### About this exercise
Return all the records, each one exactly as given.

### Given information

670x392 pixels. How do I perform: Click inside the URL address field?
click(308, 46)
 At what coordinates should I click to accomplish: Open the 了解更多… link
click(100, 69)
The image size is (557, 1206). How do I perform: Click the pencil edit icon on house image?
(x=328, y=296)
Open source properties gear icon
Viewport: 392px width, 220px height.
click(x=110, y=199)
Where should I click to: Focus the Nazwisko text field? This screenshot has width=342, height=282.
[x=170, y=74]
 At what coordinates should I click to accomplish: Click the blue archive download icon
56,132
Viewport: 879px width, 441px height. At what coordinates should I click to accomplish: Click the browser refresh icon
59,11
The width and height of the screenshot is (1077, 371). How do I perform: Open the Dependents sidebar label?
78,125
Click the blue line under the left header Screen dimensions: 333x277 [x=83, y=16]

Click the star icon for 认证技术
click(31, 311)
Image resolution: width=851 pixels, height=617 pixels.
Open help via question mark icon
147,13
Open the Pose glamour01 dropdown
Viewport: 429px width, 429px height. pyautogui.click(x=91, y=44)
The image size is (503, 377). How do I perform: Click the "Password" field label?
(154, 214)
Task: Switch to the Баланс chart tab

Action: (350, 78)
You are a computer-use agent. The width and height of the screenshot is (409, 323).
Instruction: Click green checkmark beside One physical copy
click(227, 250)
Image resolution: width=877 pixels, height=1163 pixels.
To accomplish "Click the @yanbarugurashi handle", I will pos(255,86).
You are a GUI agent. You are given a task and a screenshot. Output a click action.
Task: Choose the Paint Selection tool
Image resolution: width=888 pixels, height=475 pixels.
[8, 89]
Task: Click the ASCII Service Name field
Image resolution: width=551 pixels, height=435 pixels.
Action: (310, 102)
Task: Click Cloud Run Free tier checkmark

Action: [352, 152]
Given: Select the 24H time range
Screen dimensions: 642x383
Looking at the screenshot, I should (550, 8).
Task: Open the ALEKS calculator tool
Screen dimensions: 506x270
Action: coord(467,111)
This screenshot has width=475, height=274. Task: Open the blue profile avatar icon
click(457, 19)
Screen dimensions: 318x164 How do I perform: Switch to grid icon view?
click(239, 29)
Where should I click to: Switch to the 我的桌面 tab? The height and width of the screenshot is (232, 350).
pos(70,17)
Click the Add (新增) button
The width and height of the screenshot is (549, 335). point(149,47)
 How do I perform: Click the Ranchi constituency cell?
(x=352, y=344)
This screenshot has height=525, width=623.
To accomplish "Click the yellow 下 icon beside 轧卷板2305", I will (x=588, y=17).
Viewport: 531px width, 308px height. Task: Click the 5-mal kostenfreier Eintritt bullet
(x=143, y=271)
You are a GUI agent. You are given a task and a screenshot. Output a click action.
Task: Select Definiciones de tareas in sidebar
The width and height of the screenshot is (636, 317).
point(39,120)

### Written response
670x392 pixels. How do I perform: Click inside the URL address field?
click(308, 46)
 At what coordinates should I click to accomplish: Open the 了解更多… link
click(100, 69)
The image size is (557, 1206). How do I perform: Click the pencil edit icon on house image?
(x=328, y=296)
Open source properties gear icon
Viewport: 392px width, 220px height.
click(x=110, y=199)
Where should I click to: Focus the Nazwisko text field? This screenshot has width=342, height=282.
[x=170, y=74]
 At what coordinates should I click to accomplish: Click the blue archive download icon
56,132
Viewport: 879px width, 441px height. At what coordinates should I click to accomplish: Click the browser refresh icon
59,11
The width and height of the screenshot is (1077, 371). How do I perform: Open the Dependents sidebar label?
78,125
Click the blue line under the left header Screen dimensions: 333x277 [x=83, y=16]

Click the star icon for 认证技术
click(31, 311)
Image resolution: width=851 pixels, height=617 pixels.
Open help via question mark icon
147,13
Open the Pose glamour01 dropdown
Viewport: 429px width, 429px height. pyautogui.click(x=91, y=44)
The image size is (503, 377). How do I perform: Click the "Password" field label?
(154, 214)
Task: Switch to the Баланс chart tab

Action: (350, 78)
You are a computer-use agent. The width and height of the screenshot is (409, 323).
Instruction: Click green checkmark beside One physical copy
click(227, 250)
Image resolution: width=877 pixels, height=1163 pixels.
To accomplish "Click the @yanbarugurashi handle", I will pos(255,86).
You are a GUI agent. You are given a task and a screenshot. Output a click action.
Task: Choose the Paint Selection tool
Image resolution: width=888 pixels, height=475 pixels.
[8, 89]
Task: Click the ASCII Service Name field
Image resolution: width=551 pixels, height=435 pixels.
Action: (310, 102)
Task: Click Cloud Run Free tier checkmark

Action: [352, 152]
Given: Select the 24H time range
Screen dimensions: 642x383
Looking at the screenshot, I should (550, 8).
Task: Open the ALEKS calculator tool
Screen dimensions: 506x270
Action: coord(467,111)
This screenshot has width=475, height=274. Task: Open the blue profile avatar icon
click(457, 19)
Screen dimensions: 318x164 How do I perform: Switch to grid icon view?
click(239, 29)
Where should I click to: Switch to the 我的桌面 tab? The height and width of the screenshot is (232, 350).
pos(70,17)
Click the Add (新增) button
The width and height of the screenshot is (549, 335). point(149,47)
 How do I perform: Click the Ranchi constituency cell?
(x=352, y=344)
This screenshot has height=525, width=623.
To accomplish "Click the yellow 下 icon beside 轧卷板2305", I will (x=588, y=17).
Viewport: 531px width, 308px height. Task: Click the 5-mal kostenfreier Eintritt bullet
(x=143, y=271)
You are a GUI agent. You are given a task and a screenshot. Output a click action.
Task: Select Definiciones de tareas in sidebar
The width and height of the screenshot is (636, 317).
point(39,120)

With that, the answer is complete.